Daily Ethics of Teaching Yoga
In the West, these principles have not always been adhered to or taught well. As a result, many yoga teachers, Indian as well as American, have strayed from the path of ethical instruction. Have you ever stopped to think that talking about colleagues and students is unethical, for example, or that stealing clients or being lazy about one’s own formal practice is unethical? According to yogic philosophy, comparing oneself to another or complaining about things is unethical. Clearly, the disconnect between the code of ethics Patanjali wrote about and the daily life of an average yoga teacher has become so fraught with problems that some places have adopted an incredibly detailed ethical code that prohibits student-teacher relationships, smoking, false advertising or lying of any kind.
This yoga instructor had always prided herself on living according to yogic philosophy, was therefore troubled by her interest in her student.

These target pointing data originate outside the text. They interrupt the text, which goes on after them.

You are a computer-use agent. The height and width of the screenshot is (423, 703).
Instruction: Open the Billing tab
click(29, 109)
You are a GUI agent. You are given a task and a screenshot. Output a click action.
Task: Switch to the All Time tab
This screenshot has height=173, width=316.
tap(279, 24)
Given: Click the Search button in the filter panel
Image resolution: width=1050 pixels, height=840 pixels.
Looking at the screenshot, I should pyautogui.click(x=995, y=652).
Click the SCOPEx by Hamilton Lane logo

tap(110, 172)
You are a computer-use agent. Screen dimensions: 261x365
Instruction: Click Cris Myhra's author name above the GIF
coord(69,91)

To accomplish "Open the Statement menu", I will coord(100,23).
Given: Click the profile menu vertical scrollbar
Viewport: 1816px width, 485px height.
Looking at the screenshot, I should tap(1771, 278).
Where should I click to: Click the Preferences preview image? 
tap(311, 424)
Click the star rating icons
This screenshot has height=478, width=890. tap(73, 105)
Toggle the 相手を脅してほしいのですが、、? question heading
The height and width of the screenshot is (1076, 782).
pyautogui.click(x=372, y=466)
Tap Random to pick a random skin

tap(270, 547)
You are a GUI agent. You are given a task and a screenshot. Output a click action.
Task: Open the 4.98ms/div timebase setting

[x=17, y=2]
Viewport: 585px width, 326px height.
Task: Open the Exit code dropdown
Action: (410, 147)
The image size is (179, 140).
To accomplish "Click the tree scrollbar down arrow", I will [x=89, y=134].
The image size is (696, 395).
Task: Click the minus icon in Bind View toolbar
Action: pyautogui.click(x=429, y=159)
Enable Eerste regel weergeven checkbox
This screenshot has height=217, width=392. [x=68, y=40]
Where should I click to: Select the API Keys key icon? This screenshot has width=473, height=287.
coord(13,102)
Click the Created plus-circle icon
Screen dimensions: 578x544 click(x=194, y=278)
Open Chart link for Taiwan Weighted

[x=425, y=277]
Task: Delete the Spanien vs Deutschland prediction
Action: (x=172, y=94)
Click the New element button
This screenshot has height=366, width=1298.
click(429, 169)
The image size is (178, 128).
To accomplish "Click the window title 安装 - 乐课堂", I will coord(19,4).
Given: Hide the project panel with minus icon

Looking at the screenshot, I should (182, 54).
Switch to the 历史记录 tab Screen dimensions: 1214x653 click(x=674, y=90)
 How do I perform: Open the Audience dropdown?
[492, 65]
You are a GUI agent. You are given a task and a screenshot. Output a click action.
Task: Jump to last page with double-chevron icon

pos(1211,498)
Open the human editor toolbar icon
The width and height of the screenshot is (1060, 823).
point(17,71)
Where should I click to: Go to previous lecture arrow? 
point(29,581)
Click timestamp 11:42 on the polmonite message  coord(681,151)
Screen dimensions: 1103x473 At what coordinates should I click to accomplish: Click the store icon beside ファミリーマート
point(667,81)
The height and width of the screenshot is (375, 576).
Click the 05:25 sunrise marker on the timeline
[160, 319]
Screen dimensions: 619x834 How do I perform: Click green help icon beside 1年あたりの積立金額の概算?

Her studio’s ethical code prohibited relationships with students, and one of her colleagues was beginning to notice the mutual interest. She eventually decided to be truthful about the situation with her colleague, who volunteered to take over as that student’s teacher to see if the mutual interest played itself out. It did, but Maria still felt uneasiness about the relationship, and this discomfort eventually prompted her to end their interactions.
Maria’s decision was hotly debated by some of her colleagues, who had encouraged her to pursue her interest when she was no longer teaching him as a student. Many still argue that there was nothing wrong with forming a romantic relationship with a former student, while others are steadfast that Maria did the right thing. One thing is certain, the day-to-day experiences of real life can make the ethics of teaching yoga difficult to figure out.